**Activity:** Below are the records. Transcribe them exactly.

[Stored data entries]
━━━━━━━━

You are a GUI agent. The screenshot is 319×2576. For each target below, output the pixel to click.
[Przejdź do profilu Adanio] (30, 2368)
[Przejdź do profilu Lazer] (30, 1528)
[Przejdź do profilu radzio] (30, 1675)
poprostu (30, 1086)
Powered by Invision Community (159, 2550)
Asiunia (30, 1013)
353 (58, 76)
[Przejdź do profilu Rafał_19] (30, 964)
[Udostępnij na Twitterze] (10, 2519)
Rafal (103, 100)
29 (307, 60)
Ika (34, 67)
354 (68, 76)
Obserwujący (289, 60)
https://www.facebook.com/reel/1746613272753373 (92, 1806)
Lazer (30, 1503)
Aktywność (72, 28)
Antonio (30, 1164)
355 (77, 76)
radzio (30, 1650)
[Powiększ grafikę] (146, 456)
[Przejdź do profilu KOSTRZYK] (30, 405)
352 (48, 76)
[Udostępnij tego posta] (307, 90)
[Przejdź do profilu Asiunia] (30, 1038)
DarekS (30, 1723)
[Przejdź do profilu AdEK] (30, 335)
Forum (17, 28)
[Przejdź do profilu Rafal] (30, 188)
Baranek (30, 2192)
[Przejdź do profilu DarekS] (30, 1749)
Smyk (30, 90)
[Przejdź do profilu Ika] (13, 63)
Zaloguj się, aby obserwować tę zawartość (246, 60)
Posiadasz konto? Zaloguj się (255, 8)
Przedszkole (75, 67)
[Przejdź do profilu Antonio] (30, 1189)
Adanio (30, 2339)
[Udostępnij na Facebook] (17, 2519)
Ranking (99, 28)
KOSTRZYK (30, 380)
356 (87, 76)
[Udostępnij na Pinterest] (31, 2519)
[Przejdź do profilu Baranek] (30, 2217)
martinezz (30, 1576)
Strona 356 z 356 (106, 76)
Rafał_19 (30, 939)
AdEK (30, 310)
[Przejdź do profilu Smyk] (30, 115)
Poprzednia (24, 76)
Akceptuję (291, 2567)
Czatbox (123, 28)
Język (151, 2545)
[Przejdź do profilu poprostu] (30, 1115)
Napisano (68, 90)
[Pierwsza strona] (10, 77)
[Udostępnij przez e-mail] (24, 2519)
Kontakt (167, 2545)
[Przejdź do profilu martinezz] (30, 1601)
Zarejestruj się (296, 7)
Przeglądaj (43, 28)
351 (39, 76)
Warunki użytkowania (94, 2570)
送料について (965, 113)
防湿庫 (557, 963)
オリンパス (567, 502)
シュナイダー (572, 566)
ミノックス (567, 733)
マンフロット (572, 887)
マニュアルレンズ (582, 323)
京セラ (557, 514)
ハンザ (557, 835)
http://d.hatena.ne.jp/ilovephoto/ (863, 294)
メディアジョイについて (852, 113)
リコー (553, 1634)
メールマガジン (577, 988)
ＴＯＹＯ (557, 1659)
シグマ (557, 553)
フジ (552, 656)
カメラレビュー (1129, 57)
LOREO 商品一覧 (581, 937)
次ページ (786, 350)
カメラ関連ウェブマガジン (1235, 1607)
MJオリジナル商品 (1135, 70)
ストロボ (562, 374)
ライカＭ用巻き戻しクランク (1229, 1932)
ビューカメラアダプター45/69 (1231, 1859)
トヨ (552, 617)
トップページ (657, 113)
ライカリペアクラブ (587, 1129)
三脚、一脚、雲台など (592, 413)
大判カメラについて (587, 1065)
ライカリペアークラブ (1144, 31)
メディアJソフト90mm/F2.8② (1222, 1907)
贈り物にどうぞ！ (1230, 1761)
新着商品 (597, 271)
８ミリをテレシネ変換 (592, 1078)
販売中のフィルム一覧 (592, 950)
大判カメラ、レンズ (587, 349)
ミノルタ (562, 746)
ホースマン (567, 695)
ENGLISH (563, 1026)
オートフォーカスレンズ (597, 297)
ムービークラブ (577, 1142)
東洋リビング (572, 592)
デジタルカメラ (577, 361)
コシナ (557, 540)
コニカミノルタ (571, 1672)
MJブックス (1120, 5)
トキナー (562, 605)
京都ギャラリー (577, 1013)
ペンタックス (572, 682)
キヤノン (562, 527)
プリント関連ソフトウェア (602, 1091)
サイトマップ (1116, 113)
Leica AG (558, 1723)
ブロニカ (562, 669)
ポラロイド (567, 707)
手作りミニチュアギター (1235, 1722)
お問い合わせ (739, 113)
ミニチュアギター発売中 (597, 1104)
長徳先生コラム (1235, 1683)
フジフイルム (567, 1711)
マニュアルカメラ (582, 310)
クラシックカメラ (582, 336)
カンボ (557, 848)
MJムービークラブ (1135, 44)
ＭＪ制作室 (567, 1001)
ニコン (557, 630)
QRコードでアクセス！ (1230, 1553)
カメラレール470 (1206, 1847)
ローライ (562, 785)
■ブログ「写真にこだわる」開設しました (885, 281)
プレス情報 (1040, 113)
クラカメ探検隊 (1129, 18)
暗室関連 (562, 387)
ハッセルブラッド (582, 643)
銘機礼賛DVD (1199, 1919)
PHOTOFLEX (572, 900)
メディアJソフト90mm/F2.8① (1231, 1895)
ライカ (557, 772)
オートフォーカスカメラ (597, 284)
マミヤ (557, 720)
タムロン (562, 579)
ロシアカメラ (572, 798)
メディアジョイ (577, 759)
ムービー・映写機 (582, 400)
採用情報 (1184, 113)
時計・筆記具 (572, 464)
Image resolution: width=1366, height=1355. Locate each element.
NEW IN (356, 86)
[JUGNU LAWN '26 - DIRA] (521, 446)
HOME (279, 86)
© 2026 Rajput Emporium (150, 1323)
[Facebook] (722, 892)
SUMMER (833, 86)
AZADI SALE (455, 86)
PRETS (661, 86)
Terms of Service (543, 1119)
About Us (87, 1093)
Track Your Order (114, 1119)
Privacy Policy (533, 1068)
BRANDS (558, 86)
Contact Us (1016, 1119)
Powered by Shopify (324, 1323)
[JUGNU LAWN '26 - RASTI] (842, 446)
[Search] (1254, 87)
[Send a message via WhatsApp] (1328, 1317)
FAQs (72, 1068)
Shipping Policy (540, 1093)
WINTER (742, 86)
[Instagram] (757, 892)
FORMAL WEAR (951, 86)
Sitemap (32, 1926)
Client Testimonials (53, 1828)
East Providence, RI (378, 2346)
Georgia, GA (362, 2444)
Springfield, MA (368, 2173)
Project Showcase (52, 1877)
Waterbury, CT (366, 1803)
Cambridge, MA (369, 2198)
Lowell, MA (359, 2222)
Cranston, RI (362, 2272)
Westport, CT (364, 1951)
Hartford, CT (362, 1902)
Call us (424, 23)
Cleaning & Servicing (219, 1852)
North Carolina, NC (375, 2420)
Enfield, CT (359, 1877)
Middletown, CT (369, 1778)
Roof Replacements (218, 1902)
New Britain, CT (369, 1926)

━━━━━━━━

**Completed exercise:**
You are a GUI agent. The screenshot is 319×2576. For each target below, output the pixel to click.
[Przejdź do profilu Adanio] (30, 2368)
[Przejdź do profilu Lazer] (30, 1528)
[Przejdź do profilu radzio] (30, 1675)
poprostu (30, 1086)
Powered by Invision Community (159, 2550)
Asiunia (30, 1013)
353 (58, 76)
[Przejdź do profilu Rafał_19] (30, 964)
[Udostępnij na Twitterze] (10, 2519)
Rafal (103, 100)
29 (307, 60)
Ika (34, 67)
354 (68, 76)
Obserwujący (289, 60)
https://www.facebook.com/reel/1746613272753373 (92, 1806)
Lazer (30, 1503)
Aktywność (72, 28)
Antonio (30, 1164)
355 (77, 76)
radzio (30, 1650)
[Powiększ grafikę] (146, 456)
[Przejdź do profilu KOSTRZYK] (30, 405)
352 (48, 76)
[Udostępnij tego posta] (307, 90)
[Przejdź do profilu Asiunia] (30, 1038)
DarekS (30, 1723)
[Przejdź do profilu AdEK] (30, 335)
Forum (17, 28)
[Przejdź do profilu Rafal] (30, 188)
Baranek (30, 2192)
[Przejdź do profilu DarekS] (30, 1749)
Smyk (30, 90)
[Przejdź do profilu Ika] (13, 63)
Zaloguj się, aby obserwować tę zawartość (246, 60)
Posiadasz konto? Zaloguj się (255, 8)
Przedszkole (75, 67)
[Przejdź do profilu Antonio] (30, 1189)
Adanio (30, 2339)
[Udostępnij na Facebook] (17, 2519)
Ranking (99, 28)
KOSTRZYK (30, 380)
356 (87, 76)
[Udostępnij na Pinterest] (31, 2519)
[Przejdź do profilu Baranek] (30, 2217)
martinezz (30, 1576)
Strona 356 z 356 (106, 76)
Rafał_19 (30, 939)
AdEK (30, 310)
[Przejdź do profilu Smyk] (30, 115)
Poprzednia (24, 76)
Akceptuję (291, 2567)
Czatbox (123, 28)
Język (151, 2545)
[Przejdź do profilu poprostu] (30, 1115)
Napisano (68, 90)
[Pierwsza strona] (10, 77)
[Udostępnij przez e-mail] (24, 2519)
Kontakt (167, 2545)
[Przejdź do profilu martinezz] (30, 1601)
Zarejestruj się (296, 7)
Przeglądaj (43, 28)
351 (39, 76)
Warunki użytkowania (94, 2570)
送料について (965, 113)
防湿庫 (557, 963)
オリンパス (567, 502)
シュナイダー (572, 566)
ミノックス (567, 733)
マンフロット (572, 887)
マニュアルレンズ (582, 323)
京セラ (557, 514)
ハンザ (557, 835)
http://d.hatena.ne.jp/ilovephoto/ (863, 294)
メディアジョイについて (852, 113)
リコー (553, 1634)
メールマガジン (577, 988)
ＴＯＹＯ (557, 1659)
シグマ (557, 553)
フジ (552, 656)
カメラレビュー (1129, 57)
LOREO 商品一覧 (581, 937)
次ページ (786, 350)
カメラ関連ウェブマガジン (1235, 1607)
MJオリジナル商品 (1135, 70)
ストロボ (562, 374)
ライカＭ用巻き戻しクランク (1229, 1932)
ビューカメラアダプター45/69 (1231, 1859)
トヨ (552, 617)
トップページ (657, 113)
ライカリペアクラブ (587, 1129)
三脚、一脚、雲台など (592, 413)
大判カメラについて (587, 1065)
ライカリペアークラブ (1144, 31)
メディアJソフト90mm/F2.8② (1222, 1907)
贈り物にどうぞ！ (1230, 1761)
新着商品 (597, 271)
８ミリをテレシネ変換 (592, 1078)
販売中のフィルム一覧 (592, 950)
大判カメラ、レンズ (587, 349)
ミノルタ (562, 746)
ホースマン (567, 695)
ENGLISH (563, 1026)
オートフォーカスレンズ (597, 297)
ムービークラブ (577, 1142)
東洋リビング (572, 592)
デジタルカメラ (577, 361)
コシナ (557, 540)
コニカミノルタ (571, 1672)
MJブックス (1120, 5)
トキナー (562, 605)
京都ギャラリー (577, 1013)
ペンタックス (572, 682)
キヤノン (562, 527)
プリント関連ソフトウェア (602, 1091)
サイトマップ (1116, 113)
Leica AG (558, 1723)
ブロニカ (562, 669)
ポラロイド (567, 707)
手作りミニチュアギター (1235, 1722)
お問い合わせ (739, 113)
ミニチュアギター発売中 (597, 1104)
長徳先生コラム (1235, 1683)
フジフイルム (567, 1711)
マニュアルカメラ (582, 310)
クラシックカメラ (582, 336)
カンボ (557, 848)
MJムービークラブ (1135, 44)
ＭＪ制作室 (567, 1001)
ニコン (557, 630)
QRコードでアクセス！ (1230, 1553)
カメラレール470 (1206, 1847)
ローライ (562, 785)
■ブログ「写真にこだわる」開設しました (885, 281)
プレス情報 (1040, 113)
クラカメ探検隊 (1129, 18)
暗室関連 (562, 387)
ハッセルブラッド (582, 643)
銘機礼賛DVD (1199, 1919)
PHOTOFLEX (572, 900)
メディアJソフト90mm/F2.8① (1231, 1895)
ライカ (557, 772)
オートフォーカスカメラ (597, 284)
マミヤ (557, 720)
タムロン (562, 579)
ロシアカメラ (572, 798)
メディアジョイ (577, 759)
ムービー・映写機 (582, 400)
採用情報 (1184, 113)
時計・筆記具 (572, 464)
Image resolution: width=1366, height=1355. Locate each element.
NEW IN (356, 86)
[JUGNU LAWN '26 - DIRA] (521, 446)
HOME (279, 86)
© 2026 Rajput Emporium (150, 1323)
[Facebook] (722, 892)
SUMMER (833, 86)
AZADI SALE (455, 86)
PRETS (661, 86)
Terms of Service (543, 1119)
About Us (87, 1093)
Track Your Order (114, 1119)
Privacy Policy (533, 1068)
BRANDS (558, 86)
Contact Us (1016, 1119)
Powered by Shopify (324, 1323)
[JUGNU LAWN '26 - RASTI] (842, 446)
[Search] (1254, 87)
[Send a message via WhatsApp] (1328, 1317)
FAQs (72, 1068)
Shipping Policy (540, 1093)
WINTER (742, 86)
[Instagram] (757, 892)
FORMAL WEAR (951, 86)
Sitemap (32, 1926)
Client Testimonials (53, 1828)
East Providence, RI (378, 2346)
Georgia, GA (362, 2444)
Springfield, MA (368, 2173)
Project Showcase (52, 1877)
Waterbury, CT (366, 1803)
Cambridge, MA (369, 2198)
Lowell, MA (359, 2222)
Cranston, RI (362, 2272)
Westport, CT (364, 1951)
Hartford, CT (362, 1902)
Call us (424, 23)
Cleaning & Servicing (219, 1852)
North Carolina, NC (375, 2420)
Enfield, CT (359, 1877)
Middletown, CT (369, 1778)
Roof Replacements (218, 1902)
New Britain, CT (369, 1926)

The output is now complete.